If you’d asked me on September 12 of last year whether we’d make it a full year without another terrorist attack, I would have laughed out loud. Of COURSE they would strike again! And yet, they have not. We struck them hard in their home base, routed the puppet government that propped them up, and sent them reeling into the mountains, dispersed and defeated. That’s not to say that the threat is gone; there are almost certainly al Qaeda cells lying dormant around the world. But we seem to have bought some time.

We have also planted the green shoots of freedom in Afghanistan. Whether they’ll be able to nurture them to maturity is another story; Afghanistan has been at war with itself for as long as anyone can remember. But there is hope, and hope is a rare commodity in that corner of the world.

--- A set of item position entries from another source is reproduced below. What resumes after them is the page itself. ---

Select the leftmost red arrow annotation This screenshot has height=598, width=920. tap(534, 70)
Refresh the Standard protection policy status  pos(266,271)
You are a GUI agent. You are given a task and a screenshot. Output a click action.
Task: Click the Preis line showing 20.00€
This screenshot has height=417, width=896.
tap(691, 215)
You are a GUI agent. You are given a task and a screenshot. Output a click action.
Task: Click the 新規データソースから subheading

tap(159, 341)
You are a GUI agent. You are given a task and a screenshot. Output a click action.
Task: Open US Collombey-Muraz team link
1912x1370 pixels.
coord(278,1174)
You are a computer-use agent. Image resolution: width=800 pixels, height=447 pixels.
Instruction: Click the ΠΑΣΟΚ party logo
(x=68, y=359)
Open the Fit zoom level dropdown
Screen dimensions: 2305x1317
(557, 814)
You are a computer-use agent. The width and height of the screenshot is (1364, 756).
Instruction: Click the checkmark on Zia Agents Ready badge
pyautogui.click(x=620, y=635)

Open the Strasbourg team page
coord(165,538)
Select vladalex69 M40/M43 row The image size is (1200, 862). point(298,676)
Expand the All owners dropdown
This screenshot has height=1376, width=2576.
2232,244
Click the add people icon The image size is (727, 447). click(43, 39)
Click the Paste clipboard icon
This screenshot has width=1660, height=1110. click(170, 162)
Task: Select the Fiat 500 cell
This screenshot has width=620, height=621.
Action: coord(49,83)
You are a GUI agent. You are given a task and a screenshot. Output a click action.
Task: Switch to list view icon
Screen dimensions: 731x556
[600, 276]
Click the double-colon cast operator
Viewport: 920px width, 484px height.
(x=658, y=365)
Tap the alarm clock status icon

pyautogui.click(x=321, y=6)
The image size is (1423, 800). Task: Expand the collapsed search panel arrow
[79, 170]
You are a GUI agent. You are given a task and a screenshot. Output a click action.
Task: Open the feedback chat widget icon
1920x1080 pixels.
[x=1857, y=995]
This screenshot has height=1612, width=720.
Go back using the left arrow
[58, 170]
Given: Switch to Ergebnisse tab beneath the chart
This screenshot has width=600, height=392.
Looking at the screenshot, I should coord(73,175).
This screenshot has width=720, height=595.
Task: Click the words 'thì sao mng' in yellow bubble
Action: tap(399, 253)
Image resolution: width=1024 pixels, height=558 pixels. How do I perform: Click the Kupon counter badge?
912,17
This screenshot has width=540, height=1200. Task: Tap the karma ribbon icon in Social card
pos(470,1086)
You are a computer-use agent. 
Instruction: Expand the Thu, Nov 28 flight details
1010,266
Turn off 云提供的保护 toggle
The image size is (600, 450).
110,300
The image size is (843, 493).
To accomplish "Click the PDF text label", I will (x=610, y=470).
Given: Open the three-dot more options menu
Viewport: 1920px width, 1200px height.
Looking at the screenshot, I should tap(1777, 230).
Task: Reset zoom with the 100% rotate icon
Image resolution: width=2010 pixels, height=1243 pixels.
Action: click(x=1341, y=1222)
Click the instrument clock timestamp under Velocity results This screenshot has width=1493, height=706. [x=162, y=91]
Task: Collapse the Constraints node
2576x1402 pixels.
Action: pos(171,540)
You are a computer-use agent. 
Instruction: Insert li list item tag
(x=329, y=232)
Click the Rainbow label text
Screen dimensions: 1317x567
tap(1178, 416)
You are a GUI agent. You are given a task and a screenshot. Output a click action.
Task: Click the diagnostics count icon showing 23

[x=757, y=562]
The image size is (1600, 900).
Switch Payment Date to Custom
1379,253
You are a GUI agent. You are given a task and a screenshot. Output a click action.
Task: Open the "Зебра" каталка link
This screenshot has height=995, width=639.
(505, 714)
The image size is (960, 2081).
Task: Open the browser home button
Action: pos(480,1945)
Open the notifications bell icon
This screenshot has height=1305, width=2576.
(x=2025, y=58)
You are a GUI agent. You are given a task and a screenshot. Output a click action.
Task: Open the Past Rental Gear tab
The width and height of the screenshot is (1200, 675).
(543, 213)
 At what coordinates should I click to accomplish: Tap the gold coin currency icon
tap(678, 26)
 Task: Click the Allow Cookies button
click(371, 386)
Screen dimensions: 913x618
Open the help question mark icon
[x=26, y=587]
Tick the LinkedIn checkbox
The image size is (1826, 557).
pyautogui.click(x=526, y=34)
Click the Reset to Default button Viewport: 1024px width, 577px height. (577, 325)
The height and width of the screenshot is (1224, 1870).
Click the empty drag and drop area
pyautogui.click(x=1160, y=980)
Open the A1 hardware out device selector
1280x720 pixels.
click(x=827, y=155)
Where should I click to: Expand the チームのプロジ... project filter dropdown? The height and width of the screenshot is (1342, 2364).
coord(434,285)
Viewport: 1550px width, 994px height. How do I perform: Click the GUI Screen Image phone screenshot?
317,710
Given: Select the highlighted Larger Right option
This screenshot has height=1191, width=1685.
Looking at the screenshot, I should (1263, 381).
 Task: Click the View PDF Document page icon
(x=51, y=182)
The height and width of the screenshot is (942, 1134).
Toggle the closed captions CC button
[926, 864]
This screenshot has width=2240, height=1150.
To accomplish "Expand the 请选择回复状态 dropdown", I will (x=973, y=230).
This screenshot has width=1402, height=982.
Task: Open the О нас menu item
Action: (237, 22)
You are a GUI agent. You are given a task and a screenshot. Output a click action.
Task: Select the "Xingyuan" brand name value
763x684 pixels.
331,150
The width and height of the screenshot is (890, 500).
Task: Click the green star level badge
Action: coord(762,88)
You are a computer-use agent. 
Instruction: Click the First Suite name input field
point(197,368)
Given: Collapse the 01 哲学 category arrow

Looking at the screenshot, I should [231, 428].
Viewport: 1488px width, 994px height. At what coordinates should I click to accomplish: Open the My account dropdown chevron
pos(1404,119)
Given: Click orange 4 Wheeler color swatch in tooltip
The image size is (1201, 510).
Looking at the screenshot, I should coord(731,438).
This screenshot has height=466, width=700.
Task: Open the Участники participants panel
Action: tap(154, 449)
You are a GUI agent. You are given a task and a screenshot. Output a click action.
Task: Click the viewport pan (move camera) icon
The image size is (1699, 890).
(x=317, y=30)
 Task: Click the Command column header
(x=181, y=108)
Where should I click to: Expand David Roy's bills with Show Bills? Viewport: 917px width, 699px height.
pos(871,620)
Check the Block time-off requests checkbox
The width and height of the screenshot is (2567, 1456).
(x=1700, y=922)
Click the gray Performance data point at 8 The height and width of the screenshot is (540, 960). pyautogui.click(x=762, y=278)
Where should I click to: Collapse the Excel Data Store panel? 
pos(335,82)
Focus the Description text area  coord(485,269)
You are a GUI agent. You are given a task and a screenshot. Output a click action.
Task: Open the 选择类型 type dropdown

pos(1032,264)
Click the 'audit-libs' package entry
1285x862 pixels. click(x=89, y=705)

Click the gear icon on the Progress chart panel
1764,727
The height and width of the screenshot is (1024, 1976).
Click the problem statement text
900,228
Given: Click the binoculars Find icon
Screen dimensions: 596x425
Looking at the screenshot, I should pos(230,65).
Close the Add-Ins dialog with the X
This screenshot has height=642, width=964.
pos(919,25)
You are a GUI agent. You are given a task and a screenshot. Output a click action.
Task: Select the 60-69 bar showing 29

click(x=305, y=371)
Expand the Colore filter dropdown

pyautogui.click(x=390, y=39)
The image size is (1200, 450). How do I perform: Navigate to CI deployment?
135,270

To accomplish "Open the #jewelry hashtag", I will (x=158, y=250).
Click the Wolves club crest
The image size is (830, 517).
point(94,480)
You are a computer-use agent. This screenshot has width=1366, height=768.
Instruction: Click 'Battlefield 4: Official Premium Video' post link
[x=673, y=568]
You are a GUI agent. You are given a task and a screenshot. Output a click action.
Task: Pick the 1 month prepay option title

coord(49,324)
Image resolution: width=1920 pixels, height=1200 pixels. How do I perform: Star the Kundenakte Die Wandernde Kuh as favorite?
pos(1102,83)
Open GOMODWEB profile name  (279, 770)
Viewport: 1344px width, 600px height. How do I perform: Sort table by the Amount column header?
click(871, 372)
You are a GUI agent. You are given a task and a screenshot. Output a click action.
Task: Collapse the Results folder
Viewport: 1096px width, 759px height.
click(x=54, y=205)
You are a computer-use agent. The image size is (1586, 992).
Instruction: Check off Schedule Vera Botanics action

So, where do we go from here? That’s the debate we as a nation will shortly be taking up. It will almost certainly be a passionate and contentious debate. But it’s one we must have, for in doing so — in taking up, as free men and women, the momentous questions of war and peace — we reaffirm the values that are our proudest accomplishment and our historic legacy to the world. We demonstrate that openness and transparency are not weaknesses, but strengths; that our ability to hold our own opinions, and express them, free of fear, remains intact. In short, we demonstrate that civil society has not been overturned — and that, all by itself, is a sort of victory, and perhaps the most appropriate monument we can devise to honor the sacrifices of all those who lost their lives one year ago.